In talking about a “make-or-break moment,” Obama was trying to raise the stakes in the election—and thereby make the prospect of changing horses seem riskier. And in calling the race a choice, he was explicitly rejecting Romney’s premise that it should purely be a referendum on his leadership. “Every election is a choice election,” says Joel Benenson, Obama’s lead pollster. “The other guy doesn’t want it to be that way. He wants to talk about macroeconomic numbers and try to make a case about how the president has failed you. Our job is continually to illustrate, expose, and contrast the president’s and Romney’s values and economic visions.”

The contrast part is dead simple: that whereas Obama favors a “balanced approach,” replete with “fairness” (raising taxes on the rich) and investment in the nation’s infrastructure and human capital, Romney is just another proponent of the ultra-laissez-faire-ism that caused the financial system to nearly melt down and brought America to its knees. “Our core argument against him,” says Plouffe, “is that he’s gonna wreck the economy for the middle class. He’s gonna go back to the policies that caused the recession.”

Then there is the exposure part, which entails subjecting the Romney record to withering scrutiny. The assault on his time at Bain has already begun, but soon Chicago will train its fire on his tenure in the Massachusetts statehouse. “He made similar promises in 2002 about what he was going to do for Massachusetts based on his experience in the private sector,” says Obama’s deputy campaign manager, Stephanie Cutter. “ ‘I’ve got all this great experience creating jobs and turning around companies! I’m gonna turn around Massachusetts!’ Well, there’s a reason why he never talks about his Massachusetts record. Because economically, it didn’t work.”

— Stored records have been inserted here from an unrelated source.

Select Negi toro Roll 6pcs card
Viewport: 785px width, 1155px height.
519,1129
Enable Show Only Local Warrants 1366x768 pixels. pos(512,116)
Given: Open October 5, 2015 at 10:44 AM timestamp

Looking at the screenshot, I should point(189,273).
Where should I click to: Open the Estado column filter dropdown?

But the Obama indictment of Romney in the economic sphere will extend beyond Bain and the Bay State: It will go to character. It will drive home the idea that Romney is a skillful but self-serving plutocrat whose résumé is replete with self-enrichment but who has never cared an iota about bettering the lives of ordinary people. One tagline that the campaign is considering using—“He’s never been in it for you”—encompasses Bain, Massachusetts, and every Gordon Gekko–meets–Thurston Howell III gaffe he made during the primary season in one crisp linguistic swoop.

“Romney really, actually thinks that if you just take care of the folks at the top, it’ll trickle down to everybody else,” says another Obama operative. “But no one believes that stuff—no one! And once you puncture that, there’s nothing left. He’s not likable. He’s not trustworthy. He’s not on your side. You live in Pittsburgh and you’ve got dirt under your fingernails, who do you want to have a beer with? It ain’t fucking Mitt Romney. You’re like, ‘Shit, I’d rather have a beer with the black guy than him!’ ”

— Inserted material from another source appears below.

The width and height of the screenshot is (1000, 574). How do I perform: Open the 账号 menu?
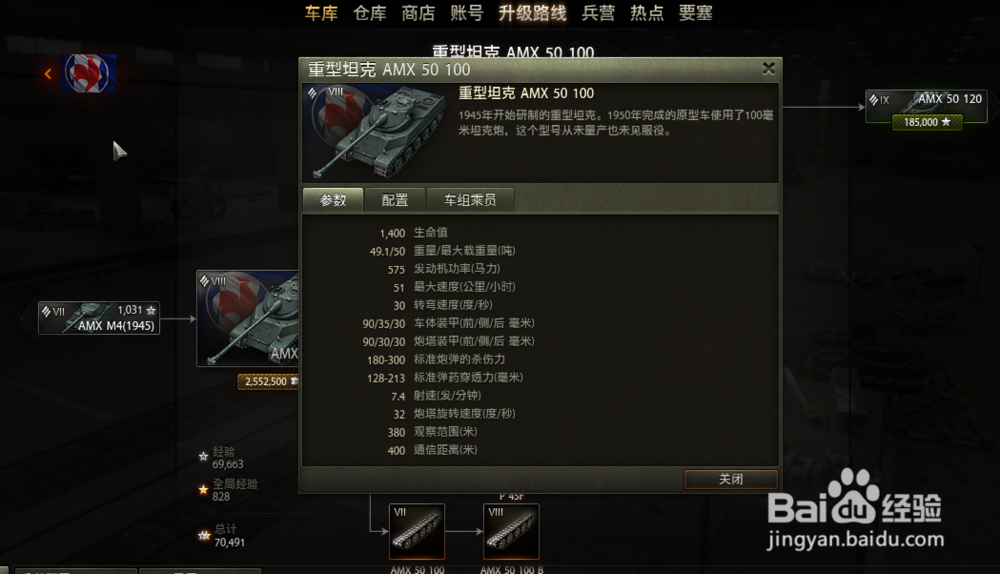pos(467,13)
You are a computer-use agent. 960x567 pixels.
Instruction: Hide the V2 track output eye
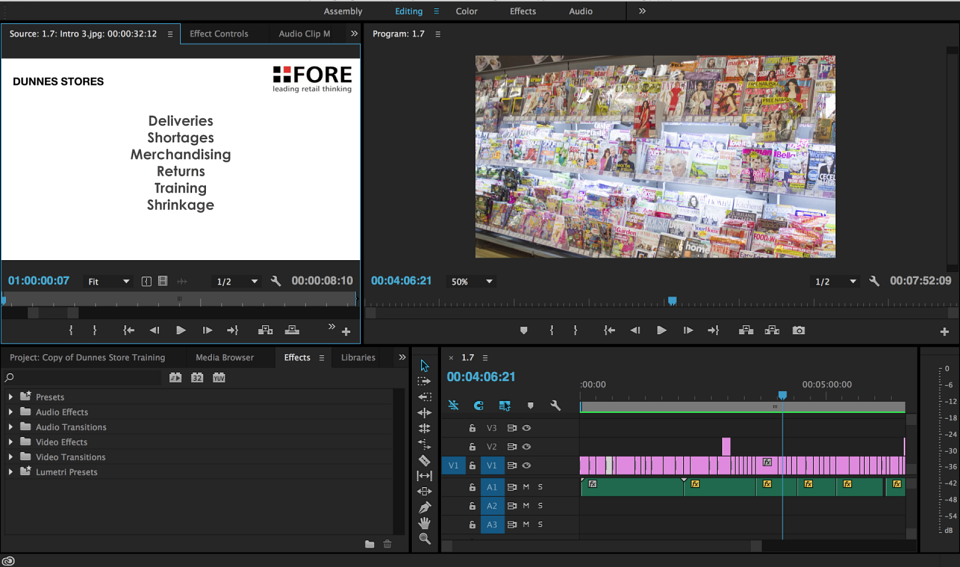tap(527, 446)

The degree to which Obama’s people see Romney as a walking, talking bull’s-eye is hard to overstate, as is their contempt for his skills as a political performer. The outlier among them in this regard is Jim Messina, the president’s campaign manager—not because he disagrees, but because it’s irrelevant to the plan he is trying to execute. When I ask Messina if Romney is a more formidable foe than McCain, he replies without blinking, “I don’t care.”

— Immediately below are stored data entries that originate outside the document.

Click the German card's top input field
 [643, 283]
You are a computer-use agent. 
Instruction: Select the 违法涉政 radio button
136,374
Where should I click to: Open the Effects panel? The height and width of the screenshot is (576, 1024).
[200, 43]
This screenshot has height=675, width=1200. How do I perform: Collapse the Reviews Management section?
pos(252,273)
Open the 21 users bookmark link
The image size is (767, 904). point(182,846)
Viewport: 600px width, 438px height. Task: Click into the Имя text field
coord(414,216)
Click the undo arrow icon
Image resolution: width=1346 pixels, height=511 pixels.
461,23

It’s another gorgeous May morning in Chicago, and we are sitting in Messina’s office, with its postcard view of Millennium Park below. At 42, Messina is an invisible man compared with Axelrod and Plouffe, though his role in the 2008 campaign, when he served as the latter’s deputy, was nearly as critical. Messina served for years as chief of staff to Montana’s senior senator, Max Baucus, and later as deputy White House chief of staff in Obama’s first two years. He earned a reputation as a very nice guy who would merrily club you with a truncheon if you crossed him. In addition to not caring about Romney’s candidate skills, he doesn’t give a whit about national polling, in which Obama’s numbers are dragged down by his horrific performance in the Deep South and Appalachia—but is obsessed with the president’s standing in the battleground states, where Obama has “a distinct advantage,” he says, “and everybody, including Mitt Romney, knows it.”